Points to consider are,
- VCC must be 5VDC, +/- 0.5V. The "ground/negative" for VCC is separate from the 5VDC 33A "ground/negative" supply. You ideally need two supplies for clean power.
- Two ATX power supplies from old computers is excellent choice for powering both input terminals. That is what I am using. I use the 5VDC 33A supply to charge battery and the 5VDC 5A supply to run the circuit. Obviously the details will vary from supply to supply.
- LED is orientated the way it is (contrary to datasheet), to turn on when charging and to turn off when a problem occurs or charging has completed. Other LED's can of course be easily incorporated anywhere else in the circuit for easier run-time diagnostics.
- Resistor R3 and R4 is the voltage divider used to set the type of charge termination. Assuming VCC is 5VDC, the divider is set LOW (35mv) for charge rate 1C and Peak Voltage Detection termination. HIGH is (4.5VDC to 5VDC) for Negative delta V termination and MID 2.5VDC (+/- 0.5VDC) for charge rate of C/2 with Peak Voltage Detection. This clears up some contradictions between the evaluation board and the BQ2002 family datasheet.
- Resistor R5 is set to terminate charge as a safety "switch" once voltage has reached 2VDC for the NiCd battery.
- Optoisolator U2 is used to isolate the BQ2002 control circuit with that of the power charging circuit. Without this, interference does occur with the switching off of the charge process at the collector of Q2. U2 can be any opto with R8 resistor changed accordingly to limit current to the internal LED.
- U4 is any power transistor able to handle your desired charge rate of MID, LOW or HIGH. Here it is a TIP120 darlington operating at 1300ma, the 1C charge rate. Change the R7 resistor value feeding the Base if you have a different transistor.

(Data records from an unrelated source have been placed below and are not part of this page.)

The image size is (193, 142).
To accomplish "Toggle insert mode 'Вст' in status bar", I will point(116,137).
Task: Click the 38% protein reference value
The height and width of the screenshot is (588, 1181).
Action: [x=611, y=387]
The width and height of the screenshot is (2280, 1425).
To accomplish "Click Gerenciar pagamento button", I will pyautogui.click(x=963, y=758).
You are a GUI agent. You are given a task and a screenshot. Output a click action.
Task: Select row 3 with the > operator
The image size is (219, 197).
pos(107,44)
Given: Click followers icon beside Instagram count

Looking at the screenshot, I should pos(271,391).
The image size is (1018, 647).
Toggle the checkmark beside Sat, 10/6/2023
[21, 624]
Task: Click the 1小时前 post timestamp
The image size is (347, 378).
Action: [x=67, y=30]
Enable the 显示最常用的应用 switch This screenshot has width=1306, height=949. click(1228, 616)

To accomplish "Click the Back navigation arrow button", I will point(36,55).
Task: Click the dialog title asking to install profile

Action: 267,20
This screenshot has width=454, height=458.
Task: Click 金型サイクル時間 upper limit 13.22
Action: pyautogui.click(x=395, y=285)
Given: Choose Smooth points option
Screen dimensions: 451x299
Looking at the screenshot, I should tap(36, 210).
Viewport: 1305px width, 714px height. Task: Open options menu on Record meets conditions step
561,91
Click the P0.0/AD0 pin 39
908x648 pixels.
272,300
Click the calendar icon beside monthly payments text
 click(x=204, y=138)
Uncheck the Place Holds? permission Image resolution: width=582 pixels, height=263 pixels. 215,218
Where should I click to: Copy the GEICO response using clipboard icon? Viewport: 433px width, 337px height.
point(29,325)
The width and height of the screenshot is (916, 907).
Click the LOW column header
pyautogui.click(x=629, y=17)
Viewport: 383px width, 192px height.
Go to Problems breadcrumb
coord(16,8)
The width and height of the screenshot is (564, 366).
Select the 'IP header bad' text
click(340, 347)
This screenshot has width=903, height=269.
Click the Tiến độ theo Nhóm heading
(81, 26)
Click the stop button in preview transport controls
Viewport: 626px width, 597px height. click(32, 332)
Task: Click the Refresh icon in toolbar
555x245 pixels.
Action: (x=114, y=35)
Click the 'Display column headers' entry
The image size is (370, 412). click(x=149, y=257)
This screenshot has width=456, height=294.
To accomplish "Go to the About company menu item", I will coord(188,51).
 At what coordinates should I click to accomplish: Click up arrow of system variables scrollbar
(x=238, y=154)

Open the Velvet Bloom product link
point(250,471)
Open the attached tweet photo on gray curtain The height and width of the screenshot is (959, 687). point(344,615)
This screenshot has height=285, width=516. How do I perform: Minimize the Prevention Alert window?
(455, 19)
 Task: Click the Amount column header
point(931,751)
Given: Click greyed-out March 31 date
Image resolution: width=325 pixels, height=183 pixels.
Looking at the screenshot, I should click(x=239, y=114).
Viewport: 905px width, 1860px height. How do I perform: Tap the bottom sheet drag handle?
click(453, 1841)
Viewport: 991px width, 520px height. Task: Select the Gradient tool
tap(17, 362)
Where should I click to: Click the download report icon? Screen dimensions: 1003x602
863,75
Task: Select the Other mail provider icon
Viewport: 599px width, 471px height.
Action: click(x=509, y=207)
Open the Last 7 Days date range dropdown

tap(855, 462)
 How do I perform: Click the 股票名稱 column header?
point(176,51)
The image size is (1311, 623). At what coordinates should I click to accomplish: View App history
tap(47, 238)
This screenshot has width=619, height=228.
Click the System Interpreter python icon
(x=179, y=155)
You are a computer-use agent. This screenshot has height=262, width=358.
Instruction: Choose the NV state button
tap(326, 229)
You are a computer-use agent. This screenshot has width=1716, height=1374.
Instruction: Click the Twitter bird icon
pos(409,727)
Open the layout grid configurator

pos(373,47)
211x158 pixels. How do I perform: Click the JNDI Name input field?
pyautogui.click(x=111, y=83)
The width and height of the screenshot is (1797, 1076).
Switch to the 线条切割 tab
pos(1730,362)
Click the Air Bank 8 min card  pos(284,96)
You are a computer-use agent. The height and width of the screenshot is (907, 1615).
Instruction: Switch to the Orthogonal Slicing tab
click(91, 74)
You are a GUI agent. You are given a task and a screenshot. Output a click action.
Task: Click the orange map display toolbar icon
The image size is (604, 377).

- D2 is just stopping battery "power" from surging back into the circuit. Remember to calibrate the correct resistor value at U3 voltage/current regulator, after taking into account the drop across this diode. U3 can be any current regulator...just change R1, C2 and C3 accordingly.
Below is the PCB layout ideal for my purpose of maximum compact layout on a rectangular PC board. I will save more room by vertically laying out the resistors relative to the PCB board. The T0222 cases to the far right are located for easy attachment of low wattage heat sinks. The lighter grey copper traces are either insulated wire or trace bottom side of board. This is the view from the TOP side.
Control circuit is left of U2 and the power side is to the right of it.
The NiCd jumper goes to your battery to be charged. The positive output label did not show up nicely, so use the electrolytic capacitor C3 to determine polarity at the 5VDC 33A jumper and the output of Diode D2 feeds to the positive teminal.
This concludes my quick description of a cheap and versatile IC. I made it brief with many assumptions made about the prospective audience, so any questions...do let me have it 
I wrote this short writeup as there is little detail on correct schematics available for this BQ2002 charger IC on the WWW, especially on ones for a single battery.